Open ThiloteE opened 2 years ago
The workflow for users is as follows:
@Siedlerchr @koppor With this new feature, I receive now tons of LaTeX Parsing Errors, when using "Check integrity", which irritated me for a while and made me think:
Field: File
Message: LaTeX Parsing Error: Command \: cannot be used in PARAG...
This results because of using the JabRef Browser Extension, which adds linked files as follows:
file = {Full Text PDF:https\://www.jair.org/index.php/jair/article/download/11675/26513:application/pdf;Snapshot:https\://www.jair.org/index.php/jair/article/view/11675:text/html;:Jauhiainen2019 - Automatic Language Identification in Texts_ a Survey.pdf:PDF},
@systemoperator Thank you for letting us know! CC @Zylence
@systemoperator A new version with a fix be available in 30min at https://github.com/JabRef/jabref/pull/10401. There should then be a comment appearing linking to the binaries.
@systemoperator A new version with a fix be available in 30min at #10401. There should then be a comment appearing linking to the binaries.
Awesome! I'm gonna check this out.
This results because of using the JabRef Browser Extension
I am terribly sorry, I did not check for this usecase. ( Honestly I only tested manual input. 😐)
No worries at all - and thank @systemoperator for the quick report!
Background: This is one consequence of our "merge early" development strategy. Instead of asking users to try out PRs, we "just" merge and fix ASAP if something goes wrong. We get more velocity into JabRef - and I think, this good for the tool as whole. -- Otherwise, we had many PRs piling up, because some details were missing. Then, they got abandoned and never got revived. OK, most of the non-merged PRs were 20% solutions.

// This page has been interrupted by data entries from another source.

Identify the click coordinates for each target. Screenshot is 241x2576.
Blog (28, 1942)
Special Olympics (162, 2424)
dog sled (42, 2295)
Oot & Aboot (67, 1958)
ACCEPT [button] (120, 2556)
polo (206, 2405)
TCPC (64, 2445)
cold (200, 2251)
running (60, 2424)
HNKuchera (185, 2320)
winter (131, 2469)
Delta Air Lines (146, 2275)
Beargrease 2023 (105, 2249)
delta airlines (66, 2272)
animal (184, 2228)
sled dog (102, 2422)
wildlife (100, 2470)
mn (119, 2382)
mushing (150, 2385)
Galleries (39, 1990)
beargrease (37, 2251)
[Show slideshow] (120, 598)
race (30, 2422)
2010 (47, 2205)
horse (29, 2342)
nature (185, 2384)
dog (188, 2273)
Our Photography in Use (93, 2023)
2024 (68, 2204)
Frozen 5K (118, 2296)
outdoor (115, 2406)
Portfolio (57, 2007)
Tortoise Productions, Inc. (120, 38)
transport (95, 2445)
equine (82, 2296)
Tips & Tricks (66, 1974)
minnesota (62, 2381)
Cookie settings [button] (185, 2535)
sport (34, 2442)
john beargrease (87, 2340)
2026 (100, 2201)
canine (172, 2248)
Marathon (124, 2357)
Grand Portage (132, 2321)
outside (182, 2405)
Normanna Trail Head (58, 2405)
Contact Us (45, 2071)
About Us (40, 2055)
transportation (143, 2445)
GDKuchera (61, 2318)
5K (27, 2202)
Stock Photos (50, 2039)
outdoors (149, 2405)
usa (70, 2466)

These currently pile up at https://github.com/koppor/jabref/pulls
@koppor The mentioned error has gone now. :)
I've noticed other things for imported entries, using the JabRef Browser Extension:
For DOI fields:
LaTeX Parsing Error: Math superscript (^) and subscript (_) characters are not allowed in text mode
Examples: 10.1007/0-387-34805-0_39, 10.1007/3-540-49264-X_24
For Comment, Comment-username, Abstract, Title and Journaltitle fields:
LaTeX Parsing Error: Math superscript (^) and subscript (_) characters are not allowed in text mode
LaTeX Parsing Error: Undefined command \textgreater
LaTeX Parsing Error: Undefined command \textbackslash
LaTeX Parsing Error: Undefined command \textbar
LaTeX Parsing Error: Undefined command \textless
TBH, I don't use the integrity check, too much to fix 🙈. Thus, I am relying on feedback here.
Currently, we just exclude "verbatim" fields. I think, all identifier fields should also be classified as verbatim. On the other hand, DOI etc should be checked for HTML characters (shouldn't they)?
Regarding comment and abstract. The should have proper LaTeX. Maybe, we need to allow the commands you mentioned?
Can you give an example text raising "LaTeX Parsing Error: Math superscript (^) and subscript (_) characters are not allowed in text mode"?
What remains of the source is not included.